DOCUMENT PASSAGE
########################################

As we discussed in section 5.2, we can make the Fourier transfer of a function by matrix multiplication with matrix $\boldsymbol{\Phi}^{*}$ . We use this notation in the following proof whenever we perform a Fourier transform on a signal. Aimed at keeping the equivariance in the spatial domain $\tilde{f_{f}}$ should satisfy the following equation: (Figure 5.4-b)

\tilde{f_{f}}\left(\boldsymbol{\Phi}^{*}\mathbf{S}\mathbf{x}(t)\right)=\boldsymbol{\Phi}^{*}\mathbf{S}\mathbf{y}(t)

(5.5)

In other words, the exact shift on input should be applied to the spatial domain image corresponding to the output Fourier spectrum. From figure 5.4-a we also have:

\tilde{f_{f}}\left(\boldsymbol{\Phi}^{*}\mathbf{x}(t)\right)=\boldsymbol{\Phi}^{*}\mathbf{y}(t)

(5.6)

########################################

Records excerpted from a collection
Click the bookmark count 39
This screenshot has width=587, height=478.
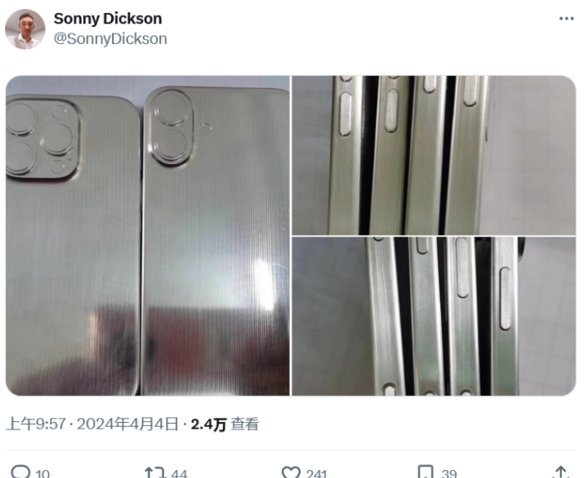pos(449,474)
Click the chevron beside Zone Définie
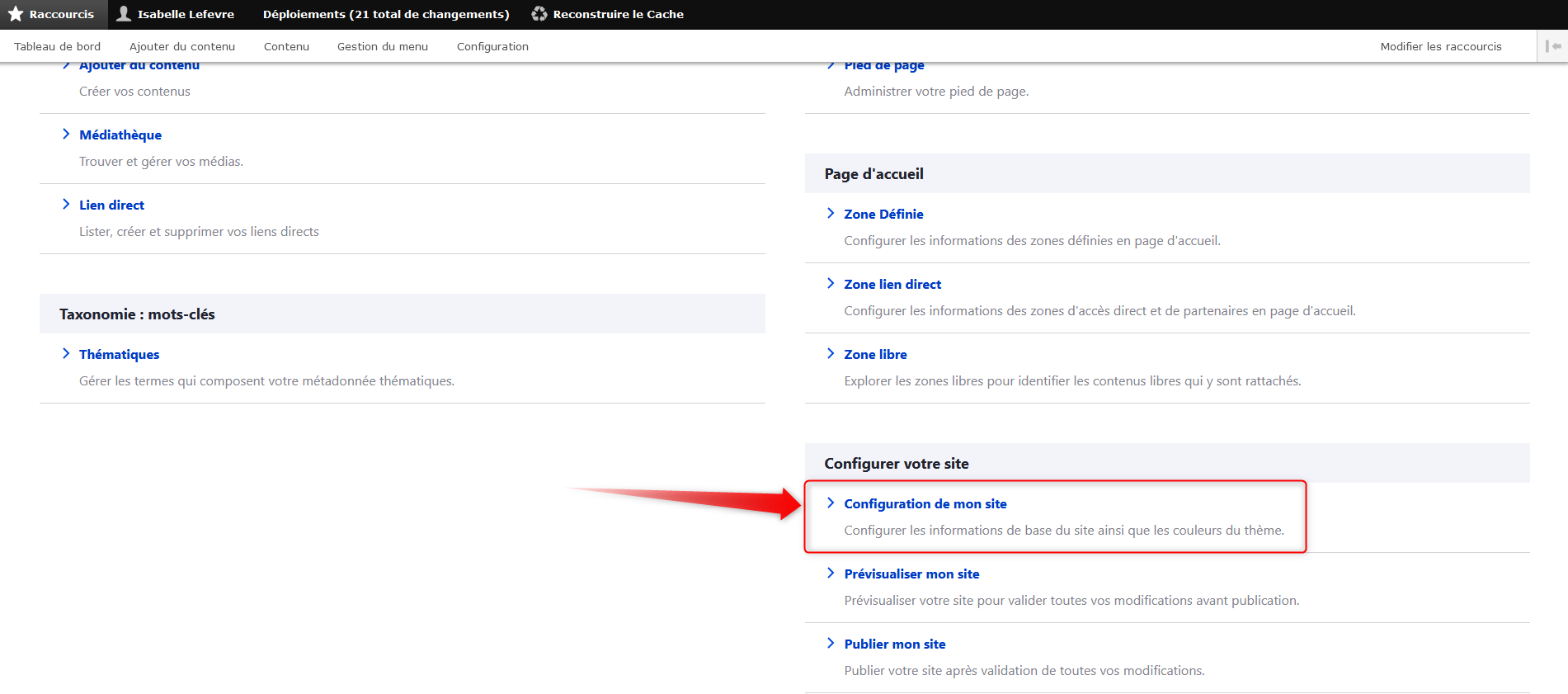The height and width of the screenshot is (694, 1568). point(831,214)
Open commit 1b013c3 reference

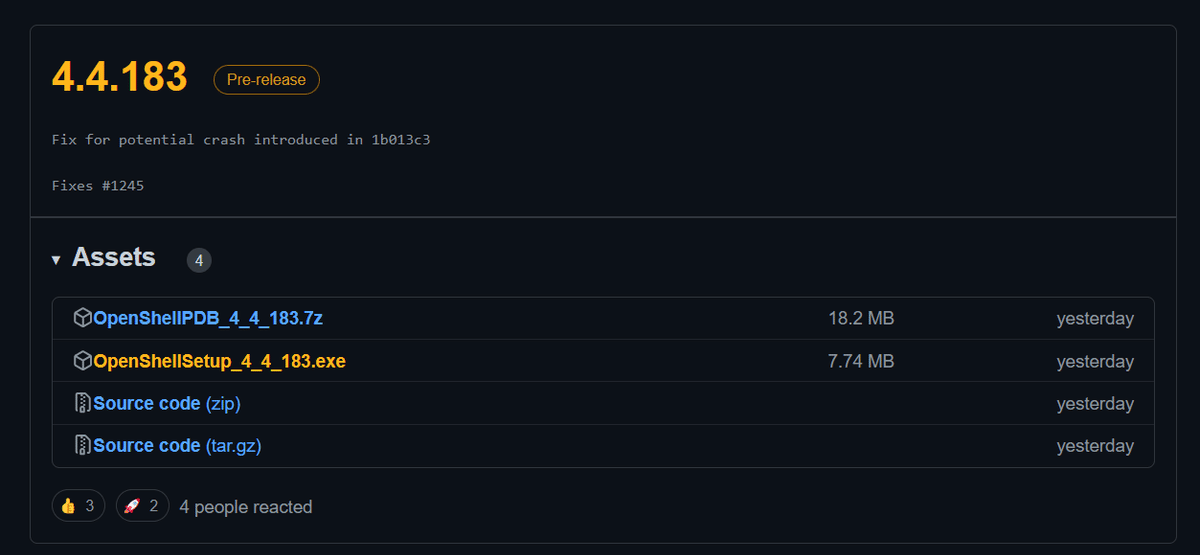pos(400,140)
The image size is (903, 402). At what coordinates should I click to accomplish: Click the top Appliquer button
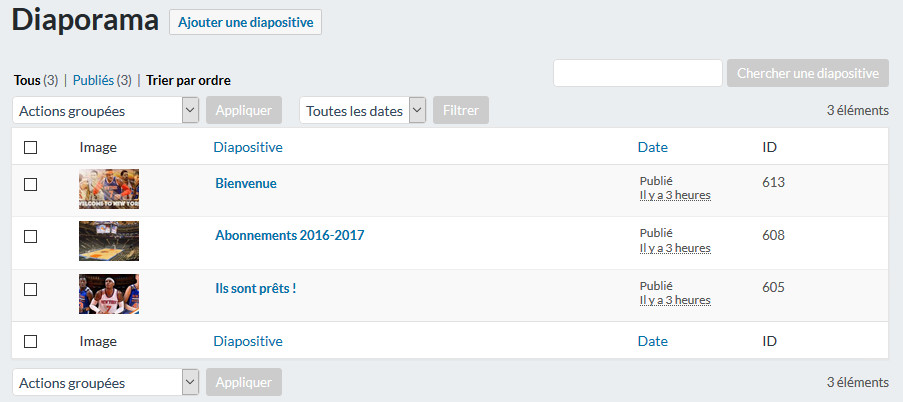point(244,111)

########################################

SET EXERCISE A
Extract the Fourier passage from "As we discussed" up to and including "equation: (Figure 5.4-b)".
SET EXERCISE B
Put every line of the rows into a Markdown table with columns Row and Line, skipping blank lines and leaving out the pictures.
The Fourier passage has no connection to the rows.

FULL SOLUTION A
As we discussed in section 5.2, we can make the Fourier transfer of a function by matrix multiplication with matrix $\boldsymbol{\Phi}^{*}$ . We use this notation in the following proof whenever we perform a Fourier transform on a signal. Aimed at keeping the equivariance in the spatial domain $\tilde{f_{f}}$ should satisfy the following equation: (Figure 5.4-b)

FULL SOLUTION B
| Row | Line |
|---|---|
| 1 | Click the bookmark count 39 |
| 2 | This screenshot has width=587, height=478. |
| 3 | pos(449,474) |
| 4 | Click the chevron beside Zone Définie |
| 5 | The height and width of the screenshot is (694, 1568). point(831,214) |
| 6 | Open commit 1b013c3 reference |
| 7 | pos(400,140) |
| 8 | The image size is (903, 402). At what coordinates should I click to accomplish: Click the top Appliquer button |
| 9 | point(244,111) |